TUJUAN TUGAS A: Salin secara persis bagian ulasan Critical Eleven di bawah, dimulai dari "Dalam dunia penerbangan, dikenal" dan berakhir pada "to any danger.".

KUTIPAN UNTUK DIBACA:
Critical Eleven Sebuah Rasa Sakit, Romantisme Pasangan, Tawa & Bahagia, dan Kehilangan

Review  Critical Eleven

 
Kalian ga akan ngerti sama judul dan covernya kalau kalian ga baca sinopsinya. Sama seperti gue untuk kedua kalinya lihat buku ini di gramedia. Jadi gue kasih sinopsisnya.   
Judul : Critical Eleven
Pengarang : Ika Natassa
Penyunting : Rosi L. Simamora
Penerbit : PT Gramedia Pustaka Utama
Tebal : 344 Halaman
No. ISBN:978-602-03-1892-9
Genre: Fiksi, Metropop
Google

 

Dalam dunia penerbangan, dikenal istilah Critical Eleven, sebelas menit paling kritis dalam pesawat-tiga menit setelah take off dan delapan menit sebelum landing– karena secara statistik delapan puluh persen kecelakaan pesawat umunya terjadi dalam rentang waktu sebelas menit itu. It’s when the aircraft is most vulnerable to any danger.

CATATAN YANG DISEDIAKAN:

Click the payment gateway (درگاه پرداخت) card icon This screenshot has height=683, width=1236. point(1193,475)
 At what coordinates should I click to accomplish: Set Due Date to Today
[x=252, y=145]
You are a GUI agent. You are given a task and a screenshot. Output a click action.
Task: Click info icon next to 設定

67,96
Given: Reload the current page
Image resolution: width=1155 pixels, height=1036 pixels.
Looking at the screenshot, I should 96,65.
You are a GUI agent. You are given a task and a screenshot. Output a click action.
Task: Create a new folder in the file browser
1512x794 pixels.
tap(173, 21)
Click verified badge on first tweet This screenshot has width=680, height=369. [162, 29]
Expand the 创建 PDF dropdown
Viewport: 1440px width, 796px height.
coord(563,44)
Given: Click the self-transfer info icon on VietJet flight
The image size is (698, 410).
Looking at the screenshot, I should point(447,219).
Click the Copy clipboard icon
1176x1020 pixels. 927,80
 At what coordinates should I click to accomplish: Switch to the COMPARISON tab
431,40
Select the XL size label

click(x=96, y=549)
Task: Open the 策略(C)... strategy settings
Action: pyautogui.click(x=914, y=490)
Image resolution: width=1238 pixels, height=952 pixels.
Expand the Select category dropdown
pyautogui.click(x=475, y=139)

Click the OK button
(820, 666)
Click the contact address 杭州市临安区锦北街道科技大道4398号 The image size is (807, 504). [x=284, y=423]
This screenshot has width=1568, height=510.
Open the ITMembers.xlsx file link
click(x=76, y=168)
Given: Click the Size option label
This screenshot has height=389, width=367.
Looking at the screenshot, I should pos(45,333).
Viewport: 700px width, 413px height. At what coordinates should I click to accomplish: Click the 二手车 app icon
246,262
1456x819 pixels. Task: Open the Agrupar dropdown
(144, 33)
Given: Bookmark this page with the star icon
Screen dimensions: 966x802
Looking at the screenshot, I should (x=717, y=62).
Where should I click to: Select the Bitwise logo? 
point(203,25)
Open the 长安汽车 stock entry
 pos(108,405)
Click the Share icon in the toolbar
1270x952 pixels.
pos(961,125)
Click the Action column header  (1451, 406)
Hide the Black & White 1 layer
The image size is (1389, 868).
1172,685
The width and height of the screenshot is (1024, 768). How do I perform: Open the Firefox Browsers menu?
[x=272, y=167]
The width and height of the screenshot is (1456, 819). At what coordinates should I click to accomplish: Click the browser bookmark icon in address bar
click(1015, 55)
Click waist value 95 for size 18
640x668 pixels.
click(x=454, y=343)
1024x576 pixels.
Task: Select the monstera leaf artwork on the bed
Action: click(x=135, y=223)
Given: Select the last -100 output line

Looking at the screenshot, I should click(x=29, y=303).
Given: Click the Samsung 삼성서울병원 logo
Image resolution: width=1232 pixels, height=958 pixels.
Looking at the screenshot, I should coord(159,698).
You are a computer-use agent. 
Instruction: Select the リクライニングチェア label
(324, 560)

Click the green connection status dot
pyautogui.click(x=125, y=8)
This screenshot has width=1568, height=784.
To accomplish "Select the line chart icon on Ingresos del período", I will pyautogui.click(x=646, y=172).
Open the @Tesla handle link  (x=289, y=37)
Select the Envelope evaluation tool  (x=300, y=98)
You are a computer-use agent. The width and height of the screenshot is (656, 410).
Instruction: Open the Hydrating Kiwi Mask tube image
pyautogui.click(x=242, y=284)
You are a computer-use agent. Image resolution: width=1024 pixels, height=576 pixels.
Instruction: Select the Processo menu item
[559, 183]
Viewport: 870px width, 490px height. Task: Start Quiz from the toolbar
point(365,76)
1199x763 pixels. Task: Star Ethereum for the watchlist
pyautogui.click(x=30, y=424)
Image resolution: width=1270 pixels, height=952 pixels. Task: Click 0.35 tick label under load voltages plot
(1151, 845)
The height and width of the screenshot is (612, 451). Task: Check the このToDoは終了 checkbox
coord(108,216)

TUJUAN TUGAS B: Susun baris-baris dalam catatan di atas sebagai tabel Markdown dengan kolom No dan Isi, dimulai dari baris yang memuat "The width and height of the screenshot is (1024, 768)." dan berakhir pada baris yang memuat "[x=272, y=167]", kedua baris tersebut termasuk. Baris kosong tidak perlu dimasukkan.

HASIL TUGAS A:
Dalam dunia penerbangan, dikenal istilah Critical Eleven, sebelas menit paling kritis dalam pesawat-tiga menit setelah take off dan delapan menit sebelum landing– karena secara statistik delapan puluh persen kecelakaan pesawat umunya terjadi dalam rentang waktu sebelas menit itu. It’s when the aircraft is most vulnerable to any danger.

HASIL TUGAS B:
| No | Isi |
|---|---|
| 1 | The width and height of the screenshot is (1024, 768). How do I perform: Open the Firefox Browsers menu? |
| 2 | [x=272, y=167] |